◆ **What you need to do**
Please write the next part of the film review below, starting right after its last sentence.

** START OF Quoted passage **

The best and maybe the only way to appreciate “Alice Through the Looking Glass is to surrender to its mad digital excess and be whirled around through time and space in a world of grotesque overabundance. This sequel to Tim Burton’s “Alice in Wonderland,” directed by James Bobin (“The Muppets”), is so cluttered with an unwieldy mixture of Victoriana and special-effects gadgetry that every nook and cranny is crammed with stuff. There’s more to gape at than the eye can take in.

A symbol of that excess is a table set for a two-person tea party whose piles of goodies contain enough sugary calories to fell an entire Navy battalion from diabetic shock. Were it not for sweets, there would hardly be a story. Like Mr. Burton, whose original film made over $1 billion at the global box office, Mr. Bobin believes in taking opulence and extravagance to extremes.

** END OF Quoted passage **
** START OF Supplied records **

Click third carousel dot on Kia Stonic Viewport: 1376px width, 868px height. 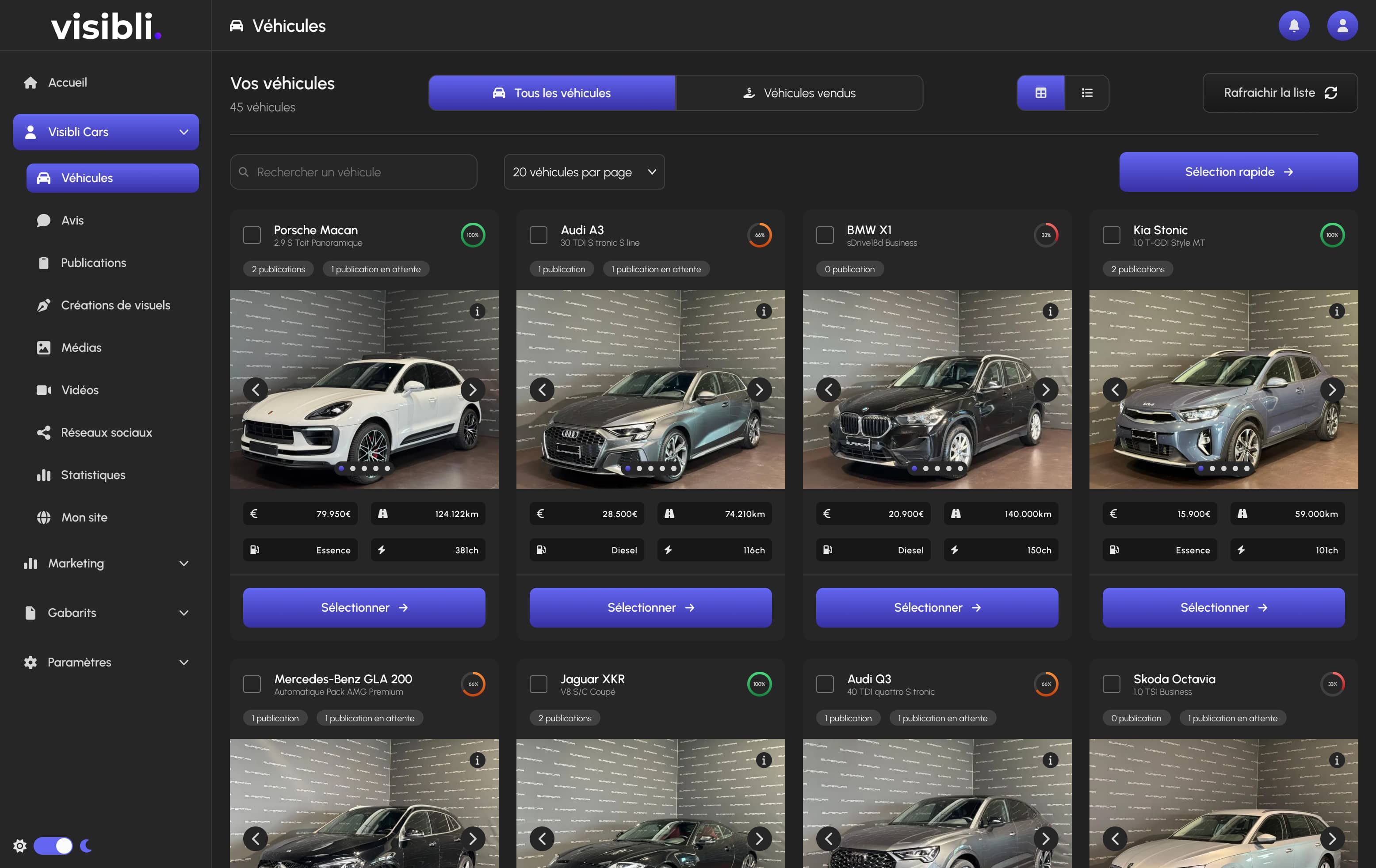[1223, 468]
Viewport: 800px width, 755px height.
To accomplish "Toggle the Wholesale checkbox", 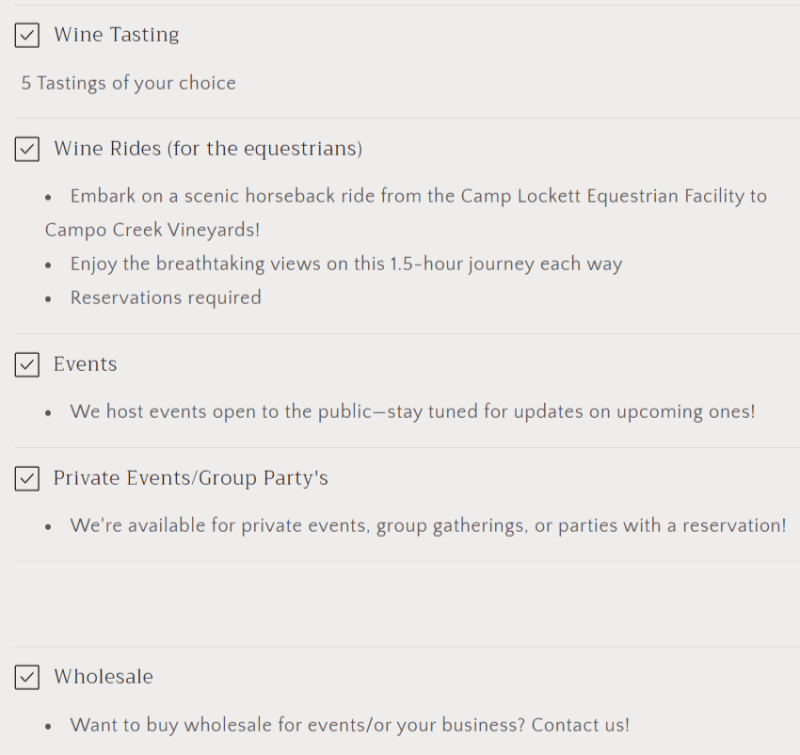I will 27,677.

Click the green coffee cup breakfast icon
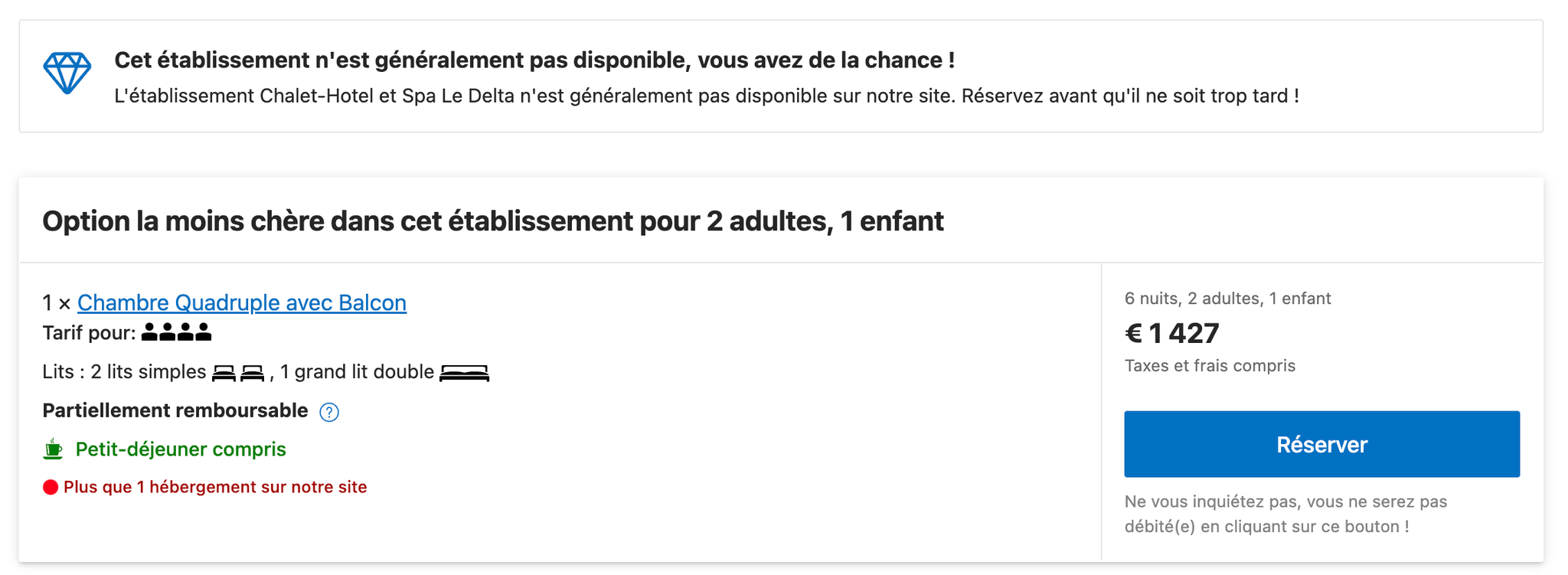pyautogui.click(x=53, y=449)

** END OF Supplied records **

◆ **Answer to the problem**
One of the major plot threads concerns the conflict between the evil Red Queen, Iracebeth (a feisty, snapping Helena Bonham Carter), and her sister, the angelic White Queen, Mirana (a pallid Anne Hathaway). Iracebeth’s bitterness dates to a childhood incident involving cake crumbs, in which she is blamed for Mirana’s mess. The sibling feud escalates into a global conflict that at one point stops time itself. Credit the plot of that Broadway juggernaut “Wicked,” recycled for “Through the Looking Glass,” as the gift that keeps on giving. At least “Alice Through the Looking Glass” isn’t saddled with formulaic Disney songs, although as its perspective grows more cosmic, Danny Elfman’s score settles into a mood of overawed grandiosity.

What does all this have to do with Lewis Carroll? Hardly anything. It’s just an excuse on which to hang two trite overbearing fables and one amusing one. One involves a mean girl, a nice girl and forgiveness; the second a father-son schism. The third is science-fiction tomfoolery Carroll might have appreciated.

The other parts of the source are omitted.